As sociedades muito liberais, que não têm Estado social, tornam-se muito difíceis. Isso vê-se muito, por exemplo, em cidades americanas como São Francisco, que têm muita inovação, têm os melhores do mundo a fazer inovação, mas depois se vê pessoas caídas, tendas, tudo aquilo que nós estamos a lutar para que Lisboa não tenha. Até para o próprio liberalismo é tão importante o desenvolvimento económico como a social-democracia e o pendor democrata-cristão, que também é um pendor muito meu, com o CDS. É por isso uma coligação perfeita em termos de partidos, mas que vai muito além dos partidos. E nisso eu também tenho muito orgulho, porque traz também muitos socialistas moderados que não se identificam na coligação do bloco da esquerda.
Alguns até se identificaram publicamente, como Virgílio Bento, fundador da Sword Health, que é mandatário de Manuel Pizarro (PS) no Porto e veio assumir o apoio a Carlos Moedas em Lisboa.
Sem dúvida. É uma pessoa que eu acompanho há muitos anos, um dos grandes unicórnios (empresas que valem mais de mil milhões) e um homem que me ajudou muito também quando eu era comissário europeu, que hoje é mandatário da candidatura socialista no Porto mas veio a Lisboa abrir pela primeira vez um escritório com mais de 100 pessoas e deu o seu apoio à candidatura, publicamente. As pessoas hoje querem sentir na cidade a resolução de problemas e uma certa tranquilidade, querem sentir um presidente da Câmara que lhes transmita essa tranquilidade mas ao mesmo tempo resolve os problemas. Eu gosto muito de ser esse presidente que resolve as pequenas grandes coisas das pessoas e que transmite essa serenidade.

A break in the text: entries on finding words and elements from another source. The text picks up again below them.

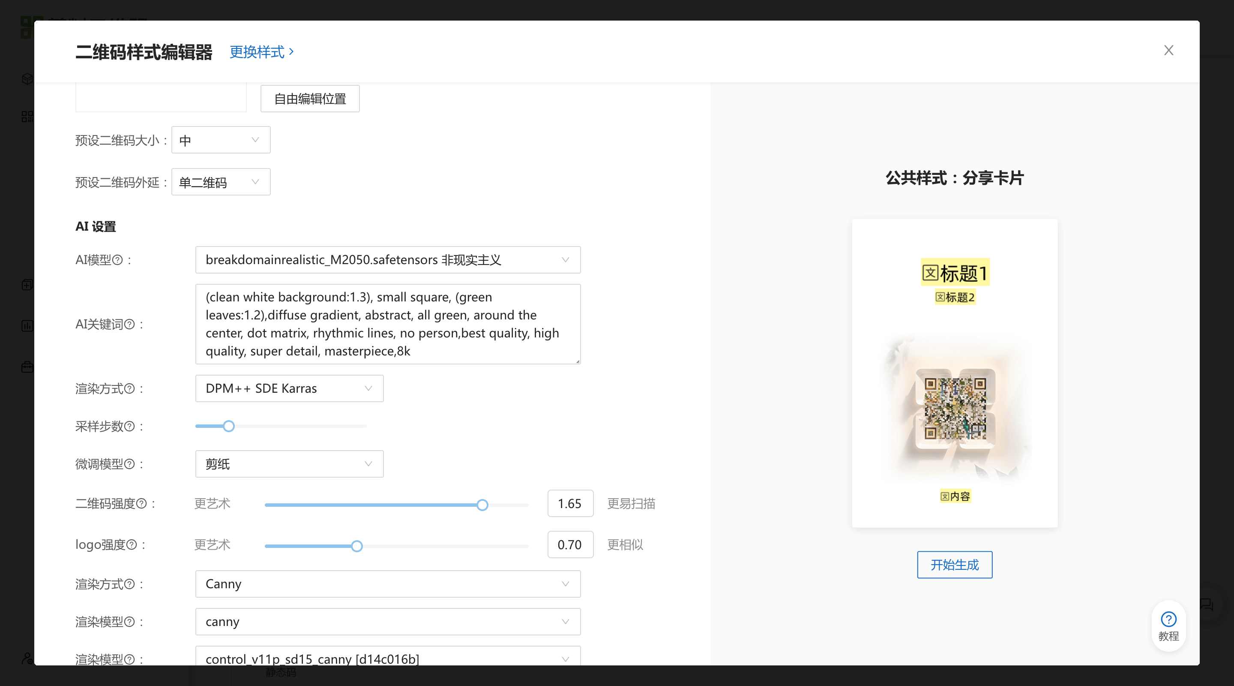Click help icon beside AI关键词 label
The image size is (1234, 686).
(129, 325)
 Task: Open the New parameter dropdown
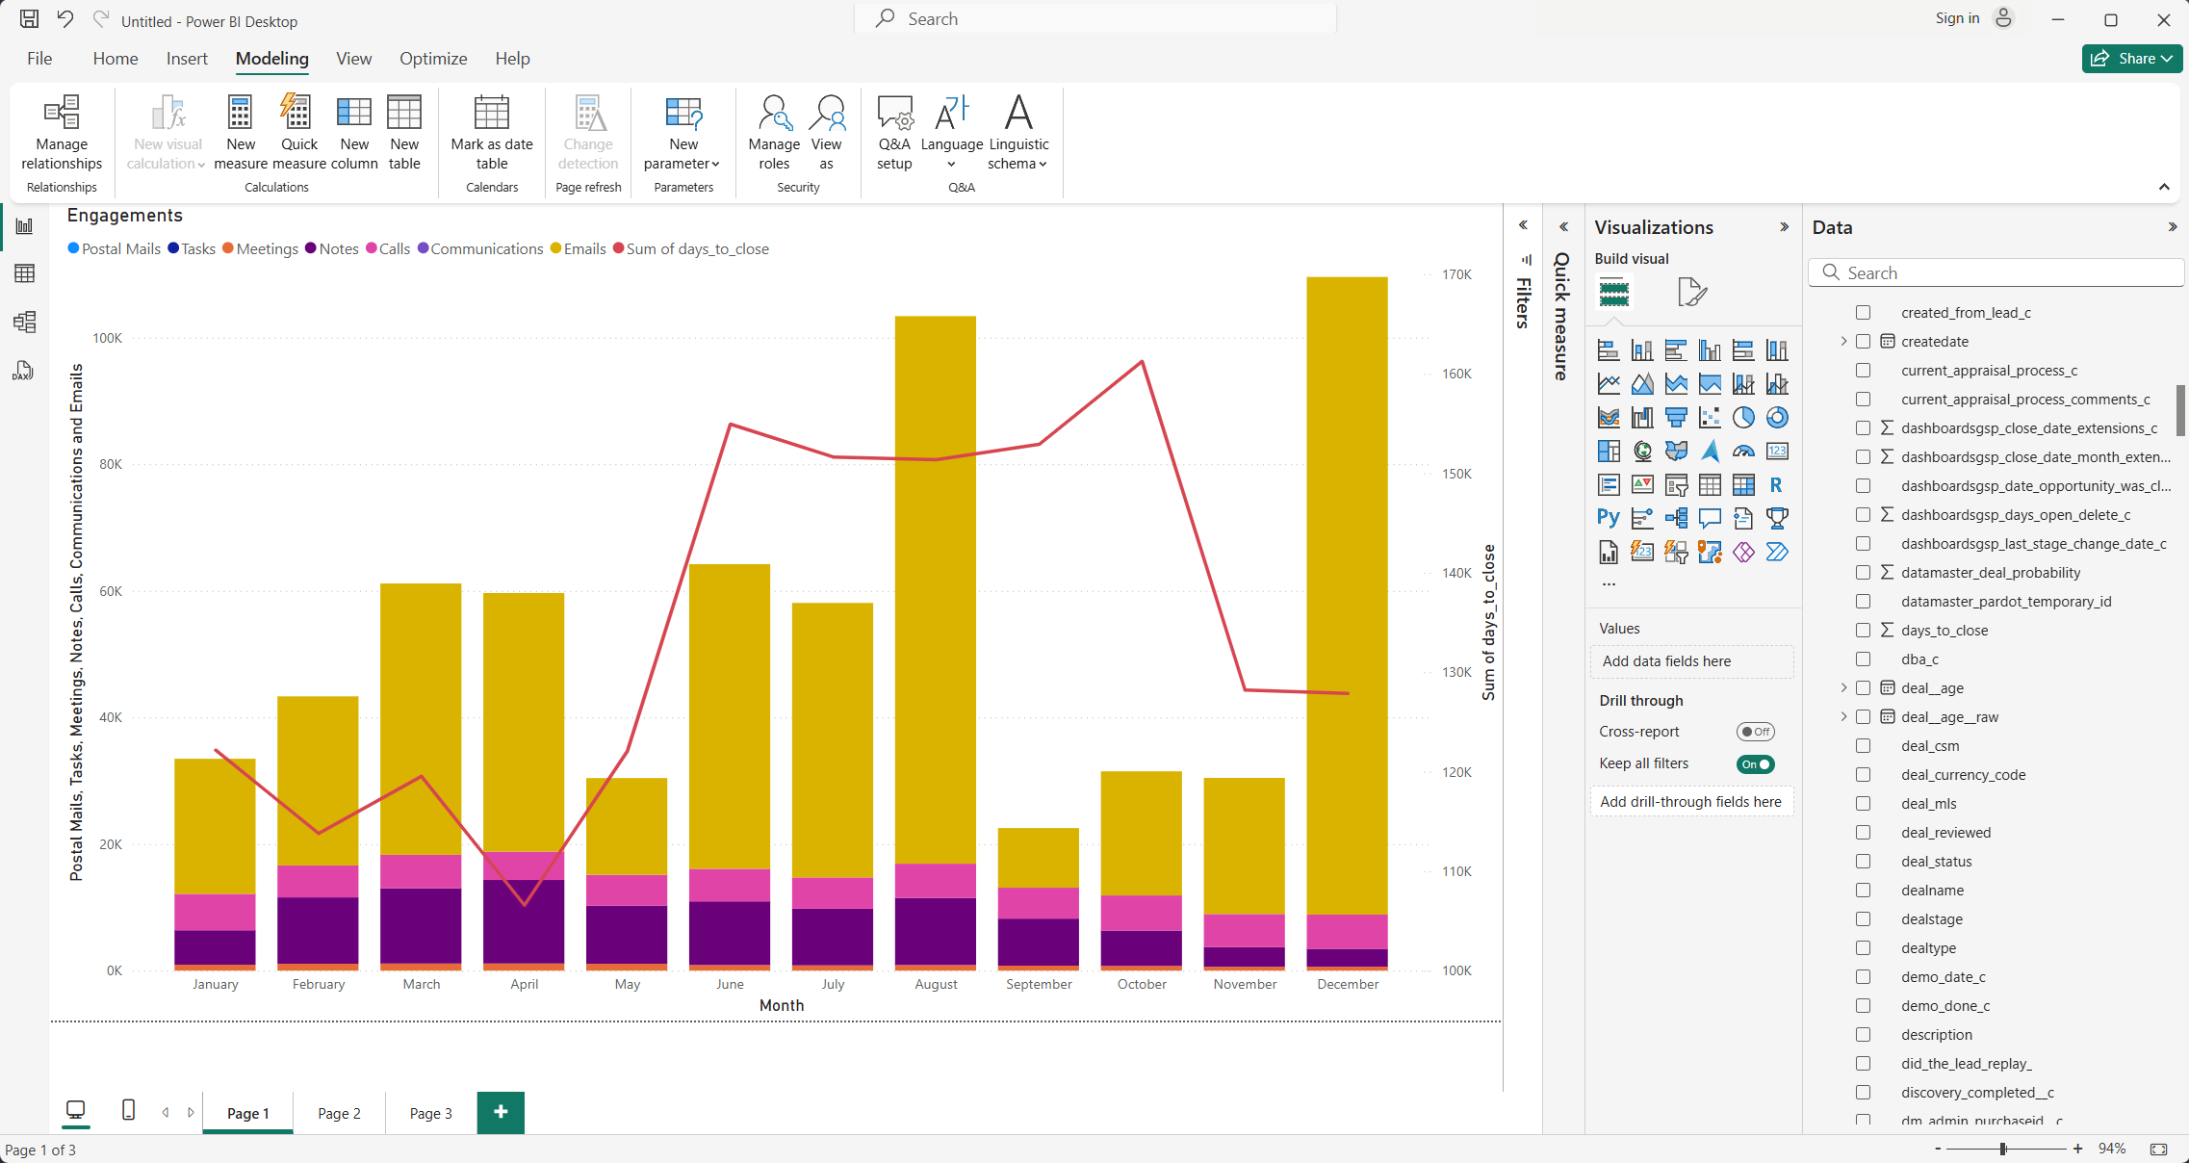coord(683,133)
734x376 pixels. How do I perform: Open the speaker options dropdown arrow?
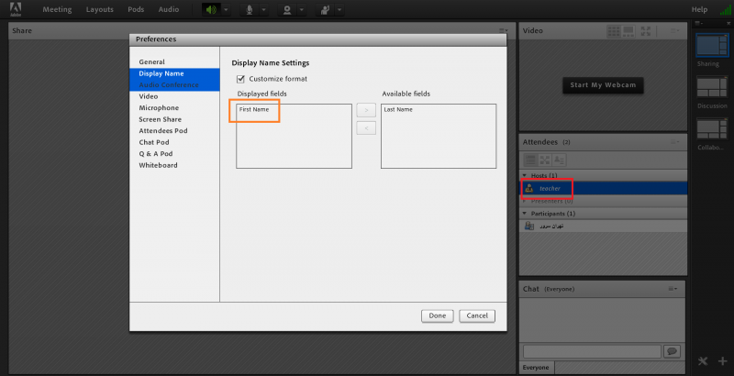[x=226, y=9]
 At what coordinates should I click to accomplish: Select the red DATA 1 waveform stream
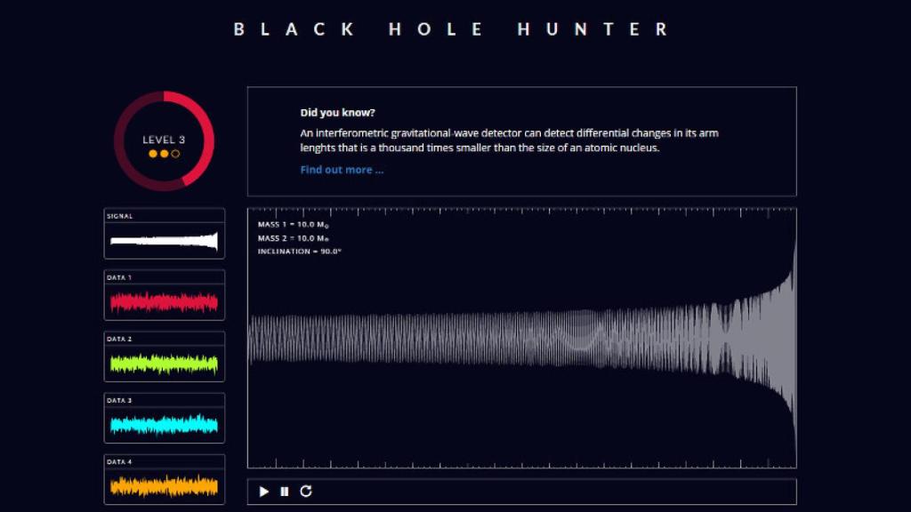(164, 300)
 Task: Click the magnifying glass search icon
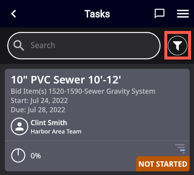tap(19, 45)
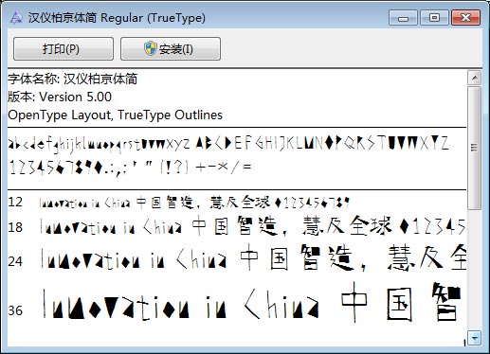This screenshot has width=490, height=354.
Task: Click the Install button 安装(I)
Action: coord(171,49)
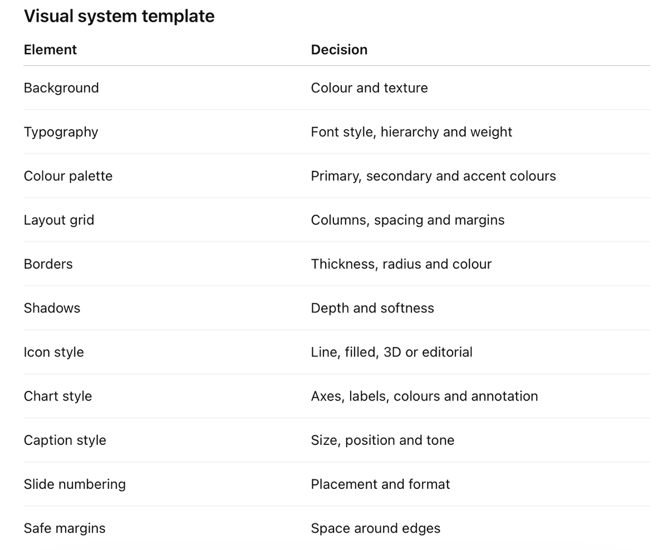Select the 'Colour palette' row label
668x550 pixels.
pos(68,176)
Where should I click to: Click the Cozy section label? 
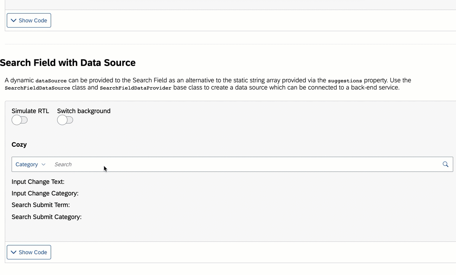tap(19, 145)
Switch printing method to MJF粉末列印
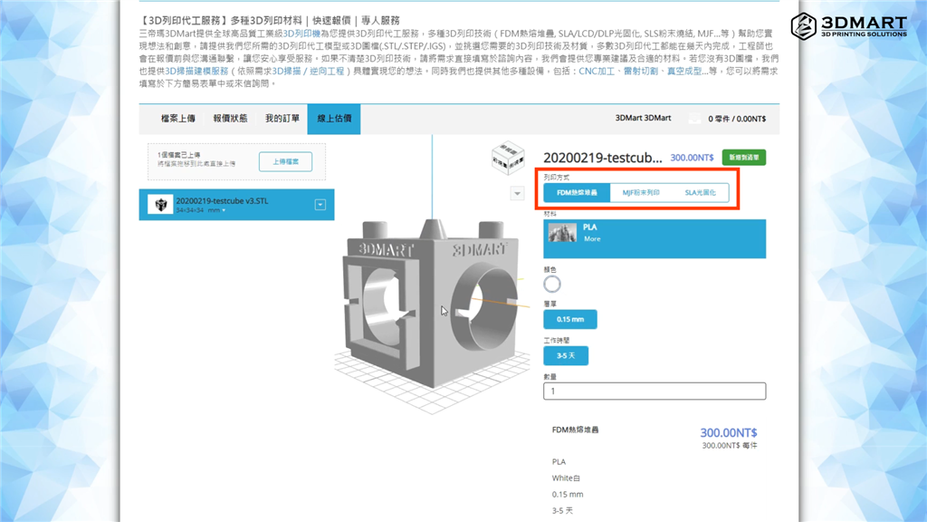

No momento que vivemos, com as guerras e estes radicalismos, as cidades são um pouco um porto seguro. Uma cidade de radicalismo gera desequilíbrios — temo-lo visto em cidades europeias como Barcelona, que hoje tem um alcalde muito mais equilibrado mas que passou por esse radicalismo da esquerda com Ada Colau que levou a mais crime, a mais violência, a mais crise na habitação. Essa experiência foi tão negativa naqueles anos de Ada Colau, em que se atacava a polícia, se ocupava casas... Eu penso que as pessoas olham para estas experiências e não as querem na sua cidade, sobretudo em Lisboa tenho a certeza que não querem.